***** Provided data
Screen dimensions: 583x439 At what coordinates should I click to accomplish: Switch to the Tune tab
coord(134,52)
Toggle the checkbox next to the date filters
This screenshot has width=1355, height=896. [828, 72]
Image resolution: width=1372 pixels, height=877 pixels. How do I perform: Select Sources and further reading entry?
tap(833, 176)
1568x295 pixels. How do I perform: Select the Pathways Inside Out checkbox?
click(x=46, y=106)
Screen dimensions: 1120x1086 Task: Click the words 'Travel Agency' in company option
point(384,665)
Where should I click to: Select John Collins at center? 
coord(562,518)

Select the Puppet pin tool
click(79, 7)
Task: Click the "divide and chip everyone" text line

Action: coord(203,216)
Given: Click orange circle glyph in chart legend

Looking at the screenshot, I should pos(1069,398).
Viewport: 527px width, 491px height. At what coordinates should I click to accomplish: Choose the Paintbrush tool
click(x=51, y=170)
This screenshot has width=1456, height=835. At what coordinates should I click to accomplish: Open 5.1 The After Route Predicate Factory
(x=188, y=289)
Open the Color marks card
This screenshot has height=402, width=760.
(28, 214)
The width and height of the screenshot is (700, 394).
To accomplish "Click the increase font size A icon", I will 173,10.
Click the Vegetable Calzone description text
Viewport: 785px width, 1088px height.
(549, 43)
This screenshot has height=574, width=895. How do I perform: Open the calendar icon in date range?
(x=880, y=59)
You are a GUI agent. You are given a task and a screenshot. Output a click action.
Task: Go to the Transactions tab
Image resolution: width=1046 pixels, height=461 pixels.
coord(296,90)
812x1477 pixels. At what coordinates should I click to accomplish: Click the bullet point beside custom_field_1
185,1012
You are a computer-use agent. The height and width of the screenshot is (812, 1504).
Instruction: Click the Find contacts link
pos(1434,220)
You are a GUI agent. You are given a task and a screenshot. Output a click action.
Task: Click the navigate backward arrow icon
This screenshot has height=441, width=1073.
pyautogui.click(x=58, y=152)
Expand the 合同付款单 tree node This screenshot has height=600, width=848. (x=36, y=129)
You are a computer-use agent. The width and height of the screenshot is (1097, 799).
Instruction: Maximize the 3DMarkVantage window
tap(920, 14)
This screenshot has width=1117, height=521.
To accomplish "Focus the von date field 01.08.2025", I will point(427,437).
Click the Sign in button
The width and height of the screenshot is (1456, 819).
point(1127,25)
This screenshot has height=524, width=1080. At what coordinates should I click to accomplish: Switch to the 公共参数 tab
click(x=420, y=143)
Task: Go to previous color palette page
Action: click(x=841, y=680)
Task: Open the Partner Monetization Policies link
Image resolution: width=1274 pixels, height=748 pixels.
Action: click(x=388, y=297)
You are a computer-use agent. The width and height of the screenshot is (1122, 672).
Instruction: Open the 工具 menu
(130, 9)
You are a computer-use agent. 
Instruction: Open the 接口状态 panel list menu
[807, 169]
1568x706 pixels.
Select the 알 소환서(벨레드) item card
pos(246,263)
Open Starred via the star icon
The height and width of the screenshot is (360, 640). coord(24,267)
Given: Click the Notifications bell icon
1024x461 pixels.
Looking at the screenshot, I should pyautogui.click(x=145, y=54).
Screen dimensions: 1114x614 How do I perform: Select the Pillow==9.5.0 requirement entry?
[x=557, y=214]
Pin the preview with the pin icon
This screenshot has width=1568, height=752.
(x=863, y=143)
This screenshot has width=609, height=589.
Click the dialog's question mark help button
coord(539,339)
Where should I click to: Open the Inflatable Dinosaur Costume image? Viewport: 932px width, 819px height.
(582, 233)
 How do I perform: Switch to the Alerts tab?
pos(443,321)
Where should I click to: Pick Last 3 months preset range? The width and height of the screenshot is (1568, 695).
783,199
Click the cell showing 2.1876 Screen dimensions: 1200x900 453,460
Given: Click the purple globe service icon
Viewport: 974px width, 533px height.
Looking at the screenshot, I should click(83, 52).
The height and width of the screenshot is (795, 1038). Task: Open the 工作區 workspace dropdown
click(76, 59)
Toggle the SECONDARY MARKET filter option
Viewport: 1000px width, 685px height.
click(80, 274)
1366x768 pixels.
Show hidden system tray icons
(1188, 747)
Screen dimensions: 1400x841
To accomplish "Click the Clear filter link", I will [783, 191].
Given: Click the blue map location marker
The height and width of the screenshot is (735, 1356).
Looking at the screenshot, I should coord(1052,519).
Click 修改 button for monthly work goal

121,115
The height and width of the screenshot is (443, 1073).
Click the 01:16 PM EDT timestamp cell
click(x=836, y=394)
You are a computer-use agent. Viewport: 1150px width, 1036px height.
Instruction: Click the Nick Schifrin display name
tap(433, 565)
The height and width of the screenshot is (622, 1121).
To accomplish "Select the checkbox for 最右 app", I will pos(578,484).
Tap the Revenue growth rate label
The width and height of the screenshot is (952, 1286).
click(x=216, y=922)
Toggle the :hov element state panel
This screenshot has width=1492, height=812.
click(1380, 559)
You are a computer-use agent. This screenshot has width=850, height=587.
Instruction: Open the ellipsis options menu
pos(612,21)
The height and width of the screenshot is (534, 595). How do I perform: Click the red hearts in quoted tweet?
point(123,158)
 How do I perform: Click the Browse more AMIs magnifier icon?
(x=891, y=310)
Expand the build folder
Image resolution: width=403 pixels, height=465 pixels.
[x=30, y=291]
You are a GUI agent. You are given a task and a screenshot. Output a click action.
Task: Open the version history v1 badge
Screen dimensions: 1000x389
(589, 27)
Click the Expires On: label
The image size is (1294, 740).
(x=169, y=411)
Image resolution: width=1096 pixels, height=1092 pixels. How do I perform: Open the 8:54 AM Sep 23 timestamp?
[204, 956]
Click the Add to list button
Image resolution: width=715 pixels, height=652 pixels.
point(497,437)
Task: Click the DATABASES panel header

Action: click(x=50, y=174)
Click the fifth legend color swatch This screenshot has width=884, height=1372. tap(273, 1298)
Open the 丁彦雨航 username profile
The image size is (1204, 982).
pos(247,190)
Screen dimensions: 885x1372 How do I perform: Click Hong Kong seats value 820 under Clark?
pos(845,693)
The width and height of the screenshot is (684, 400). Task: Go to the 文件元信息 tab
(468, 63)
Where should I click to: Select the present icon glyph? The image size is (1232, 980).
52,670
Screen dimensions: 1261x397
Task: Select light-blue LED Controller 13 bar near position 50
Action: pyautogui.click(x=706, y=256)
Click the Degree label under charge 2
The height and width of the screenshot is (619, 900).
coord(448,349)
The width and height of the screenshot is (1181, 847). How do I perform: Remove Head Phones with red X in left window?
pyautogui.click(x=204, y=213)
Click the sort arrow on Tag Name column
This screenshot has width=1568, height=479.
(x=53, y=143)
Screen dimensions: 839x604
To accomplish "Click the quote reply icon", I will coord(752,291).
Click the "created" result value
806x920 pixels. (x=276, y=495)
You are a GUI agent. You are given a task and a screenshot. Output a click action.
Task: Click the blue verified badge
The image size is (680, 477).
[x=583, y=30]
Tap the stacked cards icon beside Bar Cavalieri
**********
When you reach the line in the material above that holds "Open the Color marks card", begin reproducing lines exactly, and stop after the line that holds "Task: Go to the Transactions tab".

Expected output:
Open the Color marks card
This screenshot has height=402, width=760.
(28, 214)
The width and height of the screenshot is (700, 394).
To accomplish "Click the increase font size A icon", I will 173,10.
Click the Vegetable Calzone description text
Viewport: 785px width, 1088px height.
(549, 43)
This screenshot has height=574, width=895. How do I perform: Open the calendar icon in date range?
(x=880, y=59)
You are a GUI agent. You are given a task and a screenshot. Output a click action.
Task: Go to the Transactions tab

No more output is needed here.